**TASK OBJECTIVE**: Copy each of the entries below word for word.

**SOURCE DATA**:
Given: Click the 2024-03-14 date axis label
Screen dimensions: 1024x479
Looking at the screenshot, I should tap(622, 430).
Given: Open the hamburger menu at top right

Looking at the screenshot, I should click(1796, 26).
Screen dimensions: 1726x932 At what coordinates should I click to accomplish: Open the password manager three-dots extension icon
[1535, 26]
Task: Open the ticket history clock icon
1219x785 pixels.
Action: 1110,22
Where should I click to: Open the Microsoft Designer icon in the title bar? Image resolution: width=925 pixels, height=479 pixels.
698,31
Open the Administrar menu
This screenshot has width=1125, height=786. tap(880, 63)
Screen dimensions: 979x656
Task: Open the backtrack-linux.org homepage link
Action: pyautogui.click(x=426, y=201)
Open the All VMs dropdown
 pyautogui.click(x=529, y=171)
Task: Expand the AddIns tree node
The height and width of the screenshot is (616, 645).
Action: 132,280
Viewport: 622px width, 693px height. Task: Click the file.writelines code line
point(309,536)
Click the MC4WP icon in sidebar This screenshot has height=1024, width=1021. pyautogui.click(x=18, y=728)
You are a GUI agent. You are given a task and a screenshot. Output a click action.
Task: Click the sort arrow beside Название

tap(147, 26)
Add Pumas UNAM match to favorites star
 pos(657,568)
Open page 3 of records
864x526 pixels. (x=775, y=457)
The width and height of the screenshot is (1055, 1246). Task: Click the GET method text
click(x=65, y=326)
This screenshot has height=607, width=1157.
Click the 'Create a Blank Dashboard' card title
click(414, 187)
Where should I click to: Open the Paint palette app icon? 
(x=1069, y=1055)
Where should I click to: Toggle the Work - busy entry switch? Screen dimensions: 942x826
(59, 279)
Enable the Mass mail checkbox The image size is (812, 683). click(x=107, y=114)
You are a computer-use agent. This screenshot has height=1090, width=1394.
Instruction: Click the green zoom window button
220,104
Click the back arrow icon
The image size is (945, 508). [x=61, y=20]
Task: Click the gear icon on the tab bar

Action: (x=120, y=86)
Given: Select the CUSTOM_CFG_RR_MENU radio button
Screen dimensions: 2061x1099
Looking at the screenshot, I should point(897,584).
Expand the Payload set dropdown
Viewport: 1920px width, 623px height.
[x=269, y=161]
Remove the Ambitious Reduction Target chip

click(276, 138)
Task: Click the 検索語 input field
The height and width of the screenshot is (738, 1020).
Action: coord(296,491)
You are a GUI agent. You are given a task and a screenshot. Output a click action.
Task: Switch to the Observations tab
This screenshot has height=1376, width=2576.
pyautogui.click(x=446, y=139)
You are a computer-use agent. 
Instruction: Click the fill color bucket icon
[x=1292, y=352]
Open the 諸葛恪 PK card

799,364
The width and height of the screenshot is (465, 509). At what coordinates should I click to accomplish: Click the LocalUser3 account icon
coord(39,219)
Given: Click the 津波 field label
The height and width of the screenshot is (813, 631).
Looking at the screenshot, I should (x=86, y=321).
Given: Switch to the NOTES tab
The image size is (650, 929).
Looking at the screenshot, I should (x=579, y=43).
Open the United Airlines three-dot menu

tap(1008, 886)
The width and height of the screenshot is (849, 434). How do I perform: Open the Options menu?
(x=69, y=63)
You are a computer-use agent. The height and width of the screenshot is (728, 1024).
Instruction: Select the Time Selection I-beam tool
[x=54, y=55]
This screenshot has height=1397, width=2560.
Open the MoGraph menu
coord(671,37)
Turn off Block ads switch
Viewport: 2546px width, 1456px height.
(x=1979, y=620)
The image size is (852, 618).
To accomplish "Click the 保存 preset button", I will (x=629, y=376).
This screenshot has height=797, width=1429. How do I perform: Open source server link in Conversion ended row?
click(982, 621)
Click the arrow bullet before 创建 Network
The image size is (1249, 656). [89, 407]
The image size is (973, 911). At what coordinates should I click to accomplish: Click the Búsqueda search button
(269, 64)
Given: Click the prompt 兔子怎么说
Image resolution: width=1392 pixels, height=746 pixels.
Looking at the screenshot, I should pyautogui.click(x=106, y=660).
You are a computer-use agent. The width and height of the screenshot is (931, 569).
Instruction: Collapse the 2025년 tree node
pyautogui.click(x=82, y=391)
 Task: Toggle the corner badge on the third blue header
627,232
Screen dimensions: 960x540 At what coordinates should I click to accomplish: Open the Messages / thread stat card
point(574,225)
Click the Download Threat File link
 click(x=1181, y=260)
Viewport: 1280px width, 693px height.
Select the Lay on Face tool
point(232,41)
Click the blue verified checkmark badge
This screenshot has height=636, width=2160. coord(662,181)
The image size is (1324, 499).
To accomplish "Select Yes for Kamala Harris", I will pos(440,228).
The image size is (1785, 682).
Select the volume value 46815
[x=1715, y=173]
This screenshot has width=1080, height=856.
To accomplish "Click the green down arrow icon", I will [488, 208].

**SOLUTION TO THIS TASK**:
Given: Click the 2024-03-14 date axis label
Screen dimensions: 1024x479
Looking at the screenshot, I should tap(622, 430).
Given: Open the hamburger menu at top right

Looking at the screenshot, I should click(1796, 26).
Screen dimensions: 1726x932 At what coordinates should I click to accomplish: Open the password manager three-dots extension icon
[1535, 26]
Task: Open the ticket history clock icon
1219x785 pixels.
Action: 1110,22
Where should I click to: Open the Microsoft Designer icon in the title bar? Image resolution: width=925 pixels, height=479 pixels.
698,31
Open the Administrar menu
This screenshot has width=1125, height=786. tap(880, 63)
Screen dimensions: 979x656
Task: Open the backtrack-linux.org homepage link
Action: pyautogui.click(x=426, y=201)
Open the All VMs dropdown
 pyautogui.click(x=529, y=171)
Task: Expand the AddIns tree node
The height and width of the screenshot is (616, 645).
Action: 132,280
Viewport: 622px width, 693px height. Task: Click the file.writelines code line
point(309,536)
Click the MC4WP icon in sidebar This screenshot has height=1024, width=1021. pyautogui.click(x=18, y=728)
You are a GUI agent. You are given a task and a screenshot. Output a click action.
Task: Click the sort arrow beside Название

tap(147, 26)
Add Pumas UNAM match to favorites star
 pos(657,568)
Open page 3 of records
864x526 pixels. (x=775, y=457)
The width and height of the screenshot is (1055, 1246). Task: Click the GET method text
click(x=65, y=326)
This screenshot has height=607, width=1157.
Click the 'Create a Blank Dashboard' card title
click(414, 187)
Where should I click to: Open the Paint palette app icon? 
(x=1069, y=1055)
Where should I click to: Toggle the Work - busy entry switch? Screen dimensions: 942x826
(59, 279)
Enable the Mass mail checkbox The image size is (812, 683). click(x=107, y=114)
You are a computer-use agent. This screenshot has height=1090, width=1394.
Instruction: Click the green zoom window button
220,104
Click the back arrow icon
The image size is (945, 508). [x=61, y=20]
Task: Click the gear icon on the tab bar

Action: (x=120, y=86)
Given: Select the CUSTOM_CFG_RR_MENU radio button
Screen dimensions: 2061x1099
Looking at the screenshot, I should point(897,584).
Expand the Payload set dropdown
Viewport: 1920px width, 623px height.
[x=269, y=161]
Remove the Ambitious Reduction Target chip

click(276, 138)
Task: Click the 検索語 input field
The height and width of the screenshot is (738, 1020).
Action: coord(296,491)
You are a GUI agent. You are given a task and a screenshot. Output a click action.
Task: Switch to the Observations tab
This screenshot has height=1376, width=2576.
pyautogui.click(x=446, y=139)
You are a computer-use agent. 
Instruction: Click the fill color bucket icon
[x=1292, y=352]
Open the 諸葛恪 PK card

799,364
The width and height of the screenshot is (465, 509). At what coordinates should I click to accomplish: Click the LocalUser3 account icon
coord(39,219)
Given: Click the 津波 field label
The height and width of the screenshot is (813, 631).
Looking at the screenshot, I should (x=86, y=321).
Given: Switch to the NOTES tab
The image size is (650, 929).
Looking at the screenshot, I should (x=579, y=43).
Open the United Airlines three-dot menu

tap(1008, 886)
The width and height of the screenshot is (849, 434). How do I perform: Open the Options menu?
(x=69, y=63)
You are a computer-use agent. The height and width of the screenshot is (728, 1024).
Instruction: Select the Time Selection I-beam tool
[x=54, y=55]
This screenshot has height=1397, width=2560.
Open the MoGraph menu
coord(671,37)
Turn off Block ads switch
Viewport: 2546px width, 1456px height.
(x=1979, y=620)
The image size is (852, 618).
To accomplish "Click the 保存 preset button", I will (x=629, y=376).
This screenshot has height=797, width=1429. How do I perform: Open source server link in Conversion ended row?
click(982, 621)
Click the arrow bullet before 创建 Network
The image size is (1249, 656). [89, 407]
The image size is (973, 911). At what coordinates should I click to accomplish: Click the Búsqueda search button
(269, 64)
Given: Click the prompt 兔子怎么说
Image resolution: width=1392 pixels, height=746 pixels.
Looking at the screenshot, I should pyautogui.click(x=106, y=660).
You are a computer-use agent. The width and height of the screenshot is (931, 569).
Instruction: Collapse the 2025년 tree node
pyautogui.click(x=82, y=391)
 Task: Toggle the corner badge on the third blue header
627,232
Screen dimensions: 960x540 At what coordinates should I click to accomplish: Open the Messages / thread stat card
point(574,225)
Click the Download Threat File link
 click(x=1181, y=260)
Viewport: 1280px width, 693px height.
Select the Lay on Face tool
point(232,41)
Click the blue verified checkmark badge
This screenshot has height=636, width=2160. coord(662,181)
The image size is (1324, 499).
To accomplish "Select Yes for Kamala Harris", I will pos(440,228).
The image size is (1785, 682).
Select the volume value 46815
[x=1715, y=173]
This screenshot has width=1080, height=856.
To accomplish "Click the green down arrow icon", I will [488, 208].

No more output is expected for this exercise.